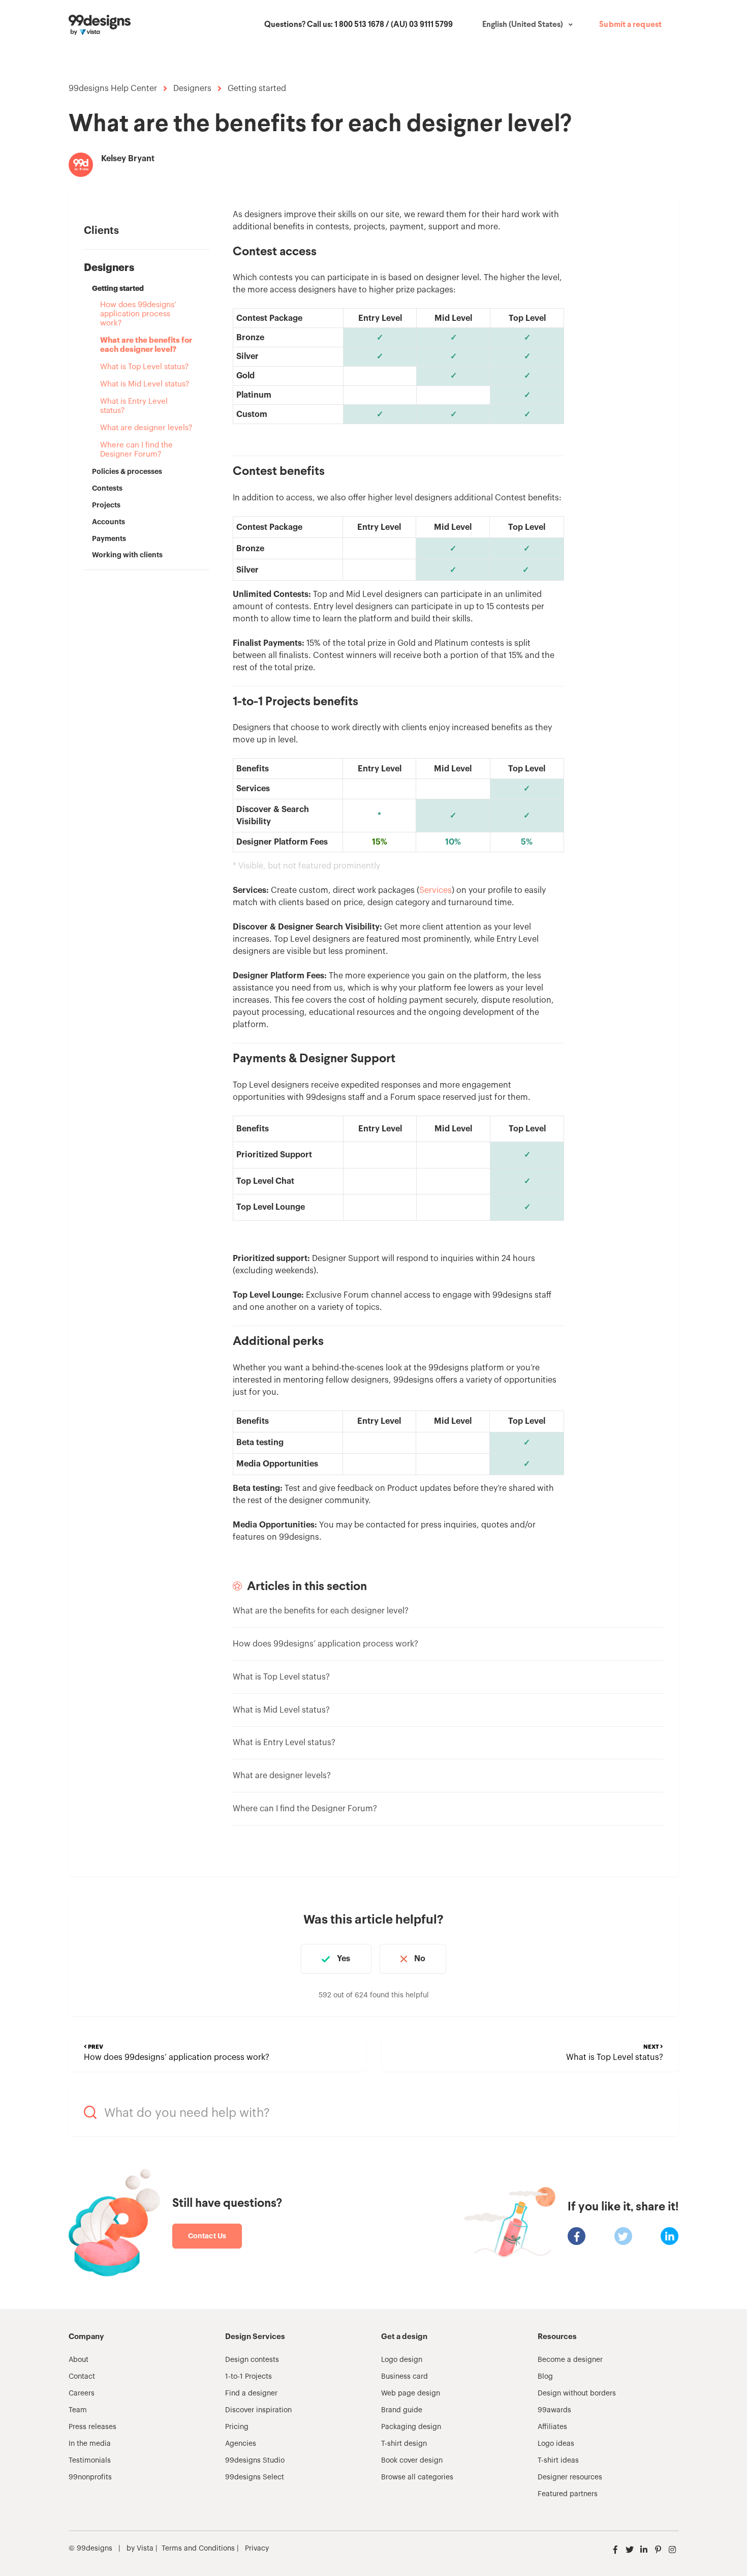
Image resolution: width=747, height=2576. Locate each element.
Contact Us (207, 2235)
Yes (343, 1959)
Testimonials (90, 2460)
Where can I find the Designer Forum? (136, 449)
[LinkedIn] (669, 2236)
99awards (554, 2410)
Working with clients (127, 554)
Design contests (252, 2359)
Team (78, 2410)
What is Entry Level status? (134, 406)
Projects (106, 504)
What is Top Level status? (144, 367)
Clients (101, 231)
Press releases (92, 2427)
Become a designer (570, 2359)
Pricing (236, 2427)
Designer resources (570, 2477)
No (419, 1959)
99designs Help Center (113, 88)
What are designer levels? (146, 428)
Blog (545, 2376)
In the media (90, 2443)
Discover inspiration (258, 2410)
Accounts (108, 521)
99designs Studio (255, 2460)
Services (435, 890)
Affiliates (552, 2427)
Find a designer (251, 2393)
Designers (192, 88)
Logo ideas (556, 2443)
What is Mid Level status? (144, 384)
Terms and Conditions (198, 2548)
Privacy (257, 2548)
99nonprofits (90, 2477)
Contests (107, 488)
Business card (404, 2376)
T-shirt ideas (558, 2460)
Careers (82, 2393)
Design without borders (577, 2393)
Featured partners (568, 2494)
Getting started (257, 88)
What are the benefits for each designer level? (146, 345)
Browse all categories (417, 2477)
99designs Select (254, 2477)
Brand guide (401, 2410)
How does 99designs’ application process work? (138, 314)
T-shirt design (404, 2443)
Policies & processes (127, 471)
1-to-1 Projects (248, 2376)
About (78, 2359)
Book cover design (412, 2460)
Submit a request (630, 25)
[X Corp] (623, 2236)
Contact (82, 2376)
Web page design (410, 2393)
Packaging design (411, 2427)
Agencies (240, 2443)
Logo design (401, 2359)
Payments (109, 538)
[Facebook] (576, 2236)
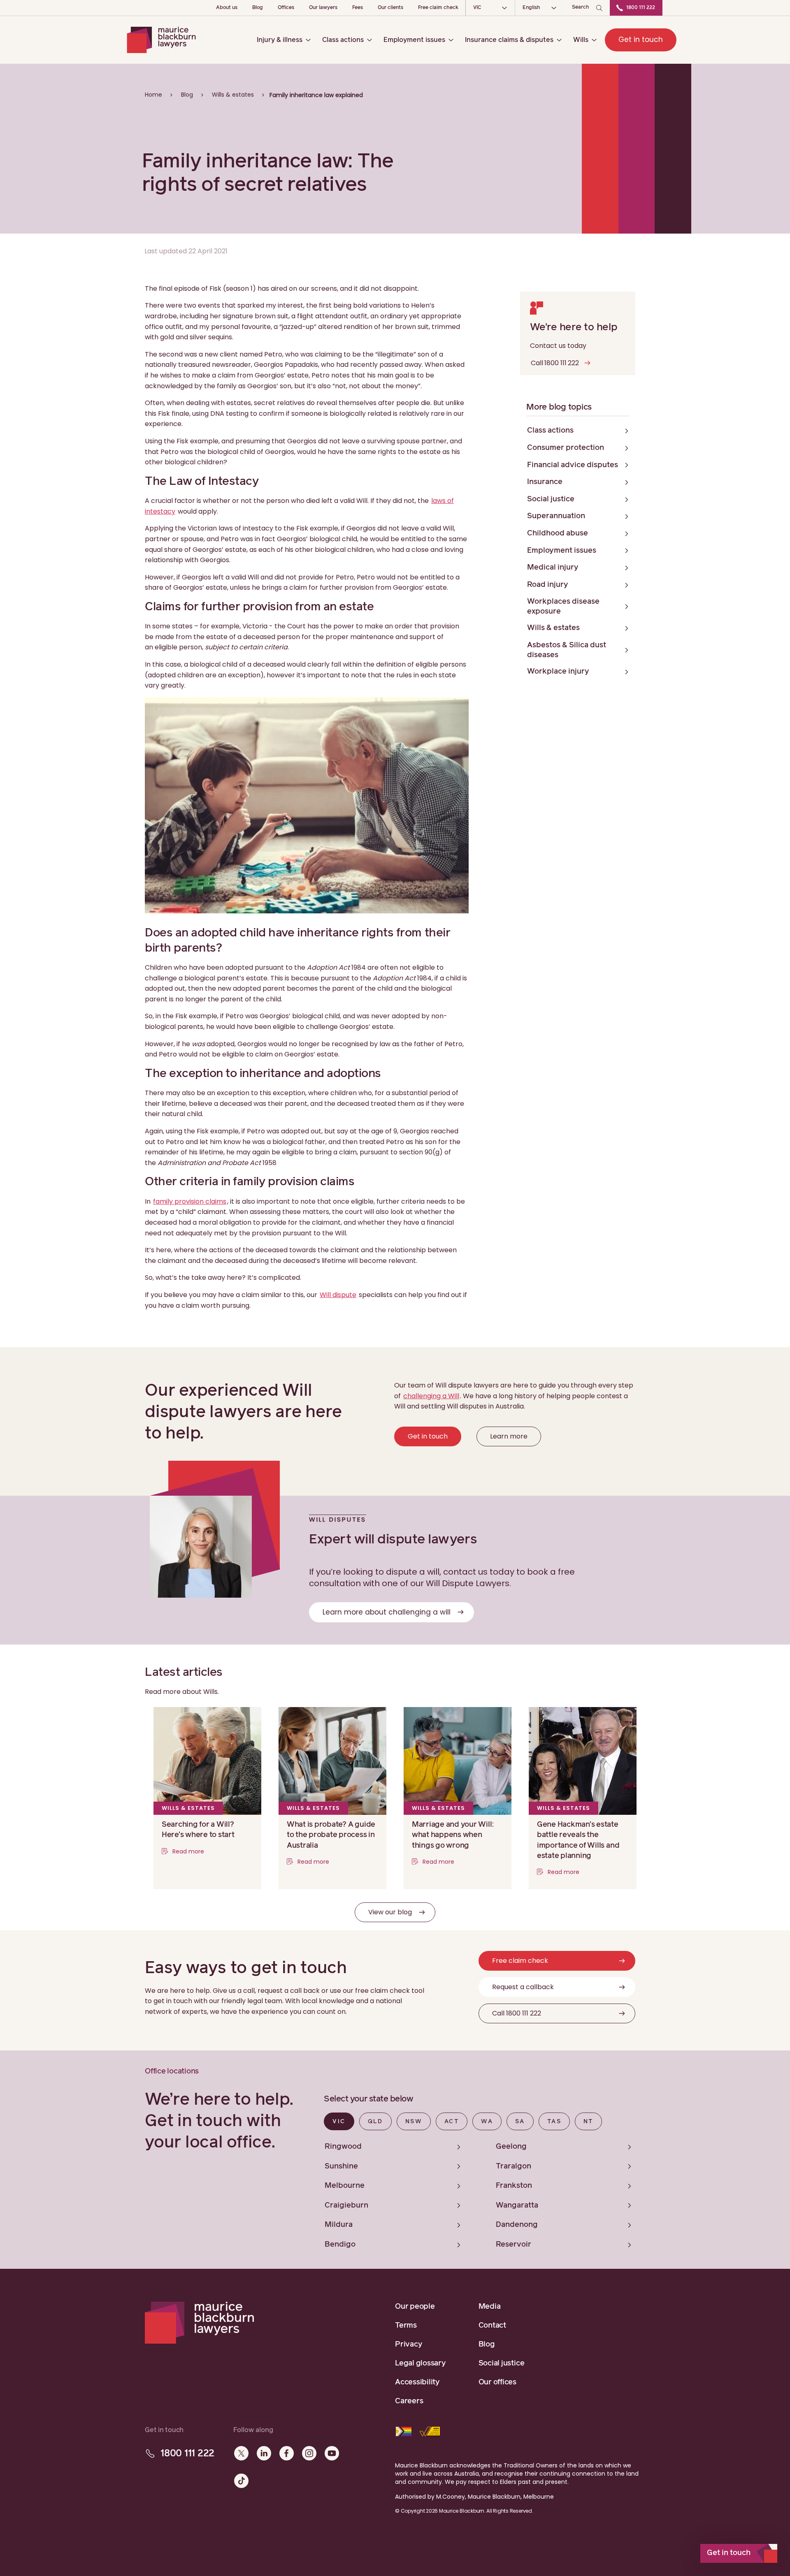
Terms (406, 2325)
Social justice (502, 2363)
----
» Problem description
Return the material in full and unaltered, minus its pictures.

» Written reply
Image resolution: width=747, height=2576. Locate each element.
Contact Us (207, 2235)
Yes (343, 1959)
Testimonials (90, 2460)
Where can I find the Designer Forum? (136, 449)
[LinkedIn] (669, 2236)
99awards (554, 2410)
Working with clients (127, 554)
Design contests (252, 2359)
Team (78, 2410)
What is Entry Level status? (134, 406)
Projects (106, 504)
What is Top Level status? (144, 367)
Clients (101, 231)
Press releases (92, 2427)
Become a designer (570, 2359)
Pricing (236, 2427)
Designer resources (570, 2477)
No (419, 1959)
99designs Help Center (113, 88)
What are designer levels? (146, 428)
Blog (545, 2376)
In the media (90, 2443)
Discover inspiration (258, 2410)
Accounts (108, 521)
99designs Studio (255, 2460)
Services (435, 890)
Affiliates (552, 2427)
Find a designer (251, 2393)
Designers (192, 88)
Logo ideas (556, 2443)
What is Mid Level status? (144, 384)
Terms and Conditions (198, 2548)
Privacy (257, 2548)
99nonprofits (90, 2477)
Contests (107, 488)
Business card (404, 2376)
T-shirt ideas (558, 2460)
Careers (82, 2393)
Design without borders (577, 2393)
Featured partners (568, 2494)
Getting started (257, 88)
What are the benefits for each designer level? (146, 345)
Browse all categories (417, 2477)
99designs Select (254, 2477)
Brand guide (401, 2410)
How does 99designs’ application process work? (138, 314)
T-shirt design (404, 2443)
Policies & processes (127, 471)
1-to-1 Projects (248, 2376)
About (78, 2359)
Book cover design (412, 2460)
Submit a request (630, 25)
[X Corp] (623, 2236)
Contact (82, 2376)
Web page design (410, 2393)
Packaging design (411, 2427)
Agencies (240, 2443)
Logo design (401, 2359)
Payments (109, 538)
[Facebook] (576, 2236)
Terms (406, 2325)
Social justice (502, 2363)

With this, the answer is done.